Actually, most of the responses from the obviously more knowledgeable Indian posters were judicious, restrained, informative and offered with goodwill. "The" major source, I was asked? Had I never had Chicken Marsala? And "legislate"? Moreover, whence comes this broad-brush assumption about asceticism, and the implied imputation that a vegetarian military could not be the equal of a meat-filled one?
I should've known better. Still, my interlocutors were probably gentler than Jewish bloggers might have been to a non-Jewish blogger questioning kosher practice. Negotiating these cross-cultural borders is a chancy thing. I may have lived in Japan for 17 years and made friends throughout East Asia, but as far as Indians are concerned, it's hardly enough for me to say, "Honest, I'm not dumb - I'm just dumb about you."
But I do at least have questions. How is the relatively recent Indian expatriate or diaspora culture faring in America, beyond its striking economic success? How are expatriate Indians viewed back in India? What reverse-osmotic influence, if any, are they having there? Why does Gujarat generate such a great percentage of Indian Americans (60% according to one sepiamutineer)? How does the caste system translate outside India, or even within it under the pressure of post-industrial society? (For example, how does a Brahmin employee manage reporting to his lower caste superior?) What are the rates of intermarriage and how is it viewed? And how are each of these questions answered differently for different Indian regions? If an Indian American marries an American Indian, what do you call their children?
I reserve for the future the question I also ask myself of Judaism, and of every civilization and tradition worth preserving. What vision do Hindu Americans have of an enduring American Hindu culture?
Christianity, with its universalist appeal, was well-placed to prosper in America. Of course it also helped that the country started out Christian, but universalism is an advantage in a free society where people are offered a lot to choose from.
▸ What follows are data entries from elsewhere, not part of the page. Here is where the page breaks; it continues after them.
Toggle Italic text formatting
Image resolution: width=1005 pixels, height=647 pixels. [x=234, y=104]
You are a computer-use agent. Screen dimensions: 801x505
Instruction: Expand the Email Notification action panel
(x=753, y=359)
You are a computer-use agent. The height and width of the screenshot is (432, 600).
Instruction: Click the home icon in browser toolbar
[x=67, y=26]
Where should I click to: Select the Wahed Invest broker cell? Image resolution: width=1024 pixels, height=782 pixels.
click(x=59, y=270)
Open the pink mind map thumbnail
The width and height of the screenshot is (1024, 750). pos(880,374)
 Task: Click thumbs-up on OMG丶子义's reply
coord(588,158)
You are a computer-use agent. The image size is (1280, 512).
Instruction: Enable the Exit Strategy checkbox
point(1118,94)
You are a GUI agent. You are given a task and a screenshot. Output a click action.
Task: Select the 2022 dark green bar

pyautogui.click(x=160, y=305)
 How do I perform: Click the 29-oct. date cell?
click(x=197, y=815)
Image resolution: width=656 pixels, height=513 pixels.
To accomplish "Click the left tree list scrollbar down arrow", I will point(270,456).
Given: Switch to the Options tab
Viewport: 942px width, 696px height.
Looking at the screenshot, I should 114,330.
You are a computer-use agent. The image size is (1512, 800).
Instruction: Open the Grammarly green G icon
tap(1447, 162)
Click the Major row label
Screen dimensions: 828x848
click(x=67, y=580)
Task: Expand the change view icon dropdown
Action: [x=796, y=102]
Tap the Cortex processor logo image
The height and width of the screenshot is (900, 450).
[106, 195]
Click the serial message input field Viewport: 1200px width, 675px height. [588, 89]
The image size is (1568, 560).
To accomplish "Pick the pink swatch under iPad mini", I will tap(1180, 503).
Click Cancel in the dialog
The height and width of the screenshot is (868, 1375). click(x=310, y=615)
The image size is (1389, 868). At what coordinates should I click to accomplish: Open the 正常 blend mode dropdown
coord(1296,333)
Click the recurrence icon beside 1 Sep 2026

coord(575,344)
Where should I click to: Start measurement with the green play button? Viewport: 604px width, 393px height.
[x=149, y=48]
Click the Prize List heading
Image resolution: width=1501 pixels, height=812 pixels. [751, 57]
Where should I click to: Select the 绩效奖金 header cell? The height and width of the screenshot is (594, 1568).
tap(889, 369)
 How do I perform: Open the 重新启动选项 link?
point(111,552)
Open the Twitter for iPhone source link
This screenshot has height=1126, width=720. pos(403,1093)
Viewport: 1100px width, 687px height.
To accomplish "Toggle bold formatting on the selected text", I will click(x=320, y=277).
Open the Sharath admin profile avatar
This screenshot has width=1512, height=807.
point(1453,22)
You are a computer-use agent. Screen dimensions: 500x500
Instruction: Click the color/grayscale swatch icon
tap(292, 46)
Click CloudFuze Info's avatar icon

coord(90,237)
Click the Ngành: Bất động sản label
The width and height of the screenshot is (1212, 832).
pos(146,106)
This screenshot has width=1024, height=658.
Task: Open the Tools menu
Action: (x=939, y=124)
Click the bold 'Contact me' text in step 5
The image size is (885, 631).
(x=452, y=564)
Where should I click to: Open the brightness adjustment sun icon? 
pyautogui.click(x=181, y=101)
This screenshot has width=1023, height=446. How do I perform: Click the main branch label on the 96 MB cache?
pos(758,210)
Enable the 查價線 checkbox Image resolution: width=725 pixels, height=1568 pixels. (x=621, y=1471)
I think an American Judaism, without becoming evangelical, needs to find the confidence to assert its own universalist message, a message of ethical humanism based on a covenant, a set of mutual obligations, with G-d.
As for Hinduism, I suspect that in an America riven by competing ideologies, a culture that de-emphasizes ideology in favor of non-authoritarian moral guidance and life within a tradition will find an enduring place in a country where, over time (whether due to intermarriage, the secularization of parents or the lure of the new) people must periodically adopt or readopt their traditions.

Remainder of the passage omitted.